Without the defendants around to defend themselves, Google easily won its case. The court upheld the venue selection clause in Google’s TOS and that the defendants’ ads breached the TOS. As for remedies, Google dropped its claim for money damages, and the court grants the following injunction:
Defendants Gina Wyant, Gregory Gavin and Amanda Odell, and their agents, representatives, successors, assigns, and any persons in active concert or participation with them are immediately and permanently enjoined from advertising or attempting to advertise through Google’s AdWords advertising network, without regard to contact name, address, or email address and without regard to what URL or website is advertised.

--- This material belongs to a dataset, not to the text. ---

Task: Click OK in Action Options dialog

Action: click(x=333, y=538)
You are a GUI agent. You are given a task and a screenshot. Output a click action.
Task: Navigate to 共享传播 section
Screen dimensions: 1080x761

From time to time, Google goes on the offensive against folks it thinks are trying to game it. You may recall Google v. Auction Experts International, 1-04-CV-030560 (Cal. Superior Ct. 2005) in which Google sued an alleged click fraudster and won a $75k default judgment; and United States v. Michael Anthony Bradley, CR 04 20108 (N.D. Cal. indicted June 23, 2004), a prosecution over alleged threats to help spammers defraud Google if the defendant didn’t get $100k (that case ultimately fizzled out). Google’s efforts to get tough against its spammers have typically struck me as publicity stunts. Default injunctions and dropped prosecutions don’t do anything to scare the bad guys, but they intended to persuade third parties that Google will fight for its site’s integrity.
In this case, no doubt Google wanted to show the DOJ that it really hates illegal pharma ads enough to “bust” the bad guys. This enforcement effort may have some value in working out a deal to reduce its half-billion dollar exposure. As a result, we won’t really know if Google won this case until we see the terms of its DOJ deal.